:: INFORMATION GIVEN ::
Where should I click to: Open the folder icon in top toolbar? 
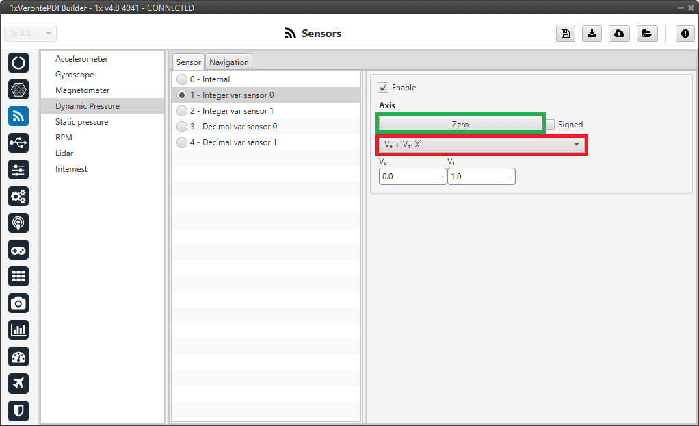click(x=646, y=34)
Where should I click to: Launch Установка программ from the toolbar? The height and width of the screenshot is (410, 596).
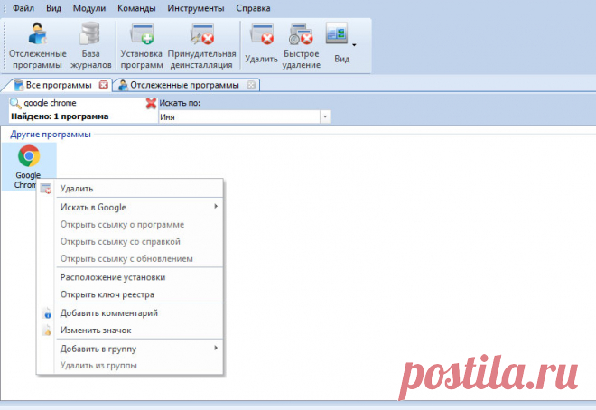[142, 46]
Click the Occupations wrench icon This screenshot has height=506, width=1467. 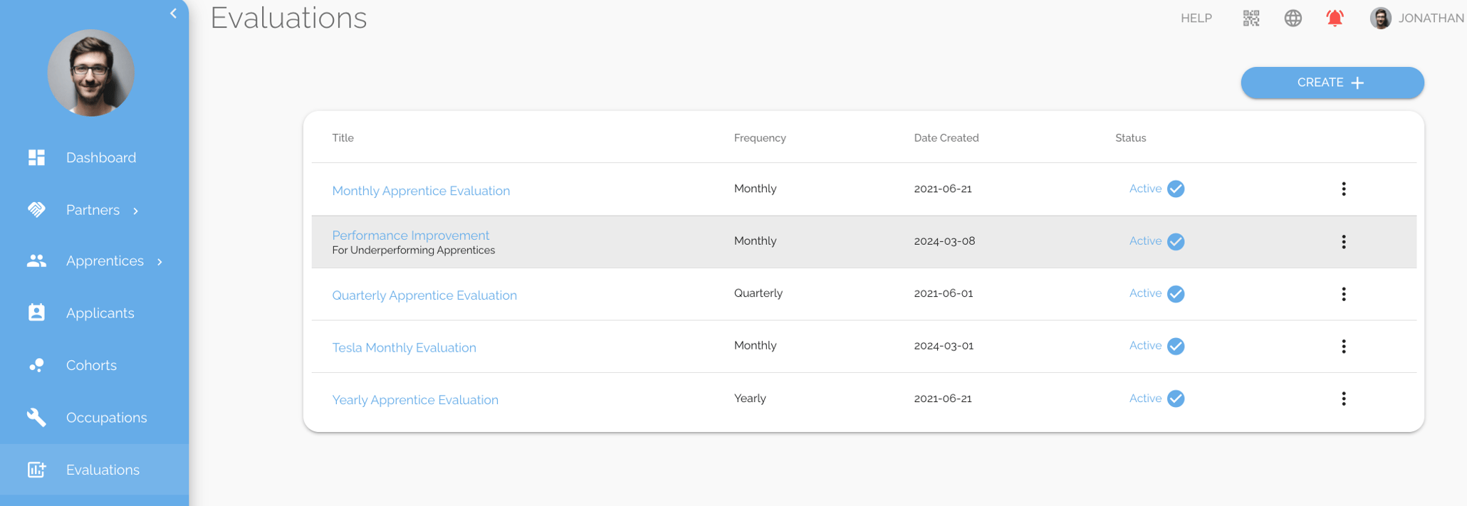[36, 417]
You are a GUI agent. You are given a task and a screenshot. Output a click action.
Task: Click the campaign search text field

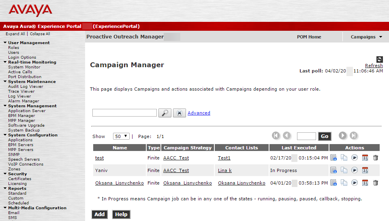(x=124, y=113)
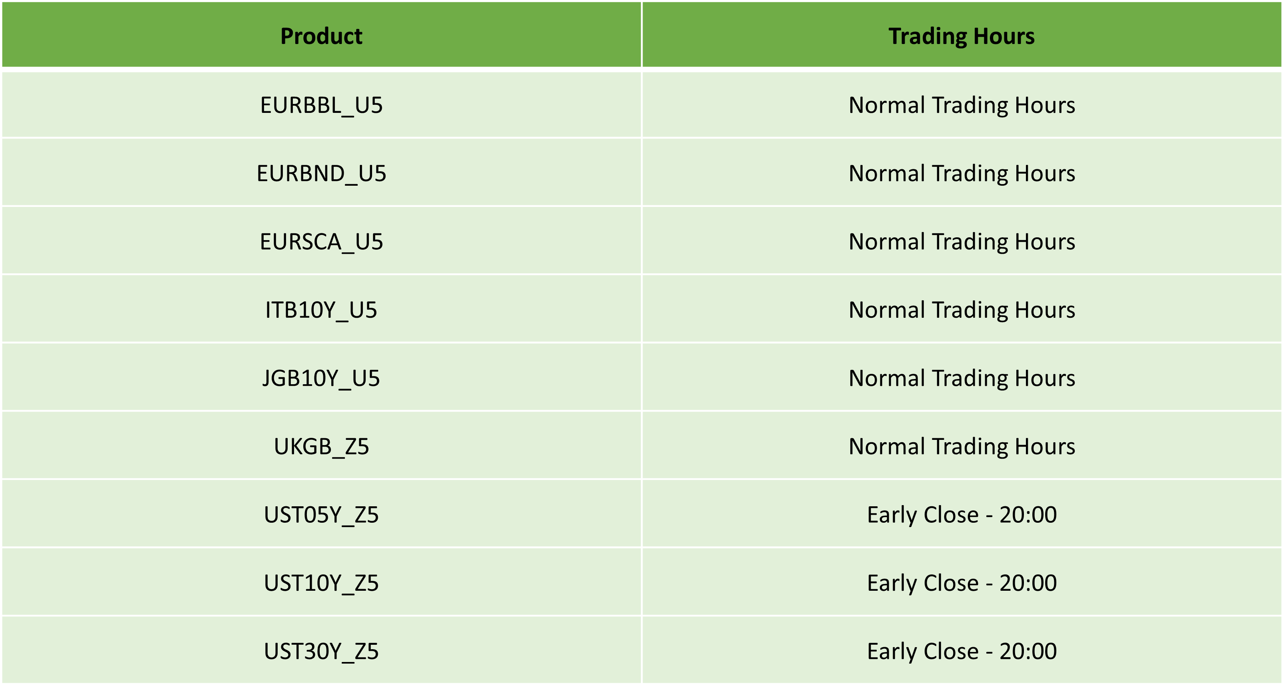Select the EURSCA_U5 product cell
Image resolution: width=1286 pixels, height=686 pixels.
[321, 241]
:::
* **TASK PROMPT**:
Leave out the pictures and repeat exactly the lines from the one containing "You are a GUI" through the last line of the entries.

* **ANSWER AREA**:
You are a GUI agent. You are given a task and a screenshot. Output a click action.
Task: Click the campaign search text field

(x=124, y=113)
Select the EURSCA_U5 product cell
Image resolution: width=1286 pixels, height=686 pixels.
[321, 241]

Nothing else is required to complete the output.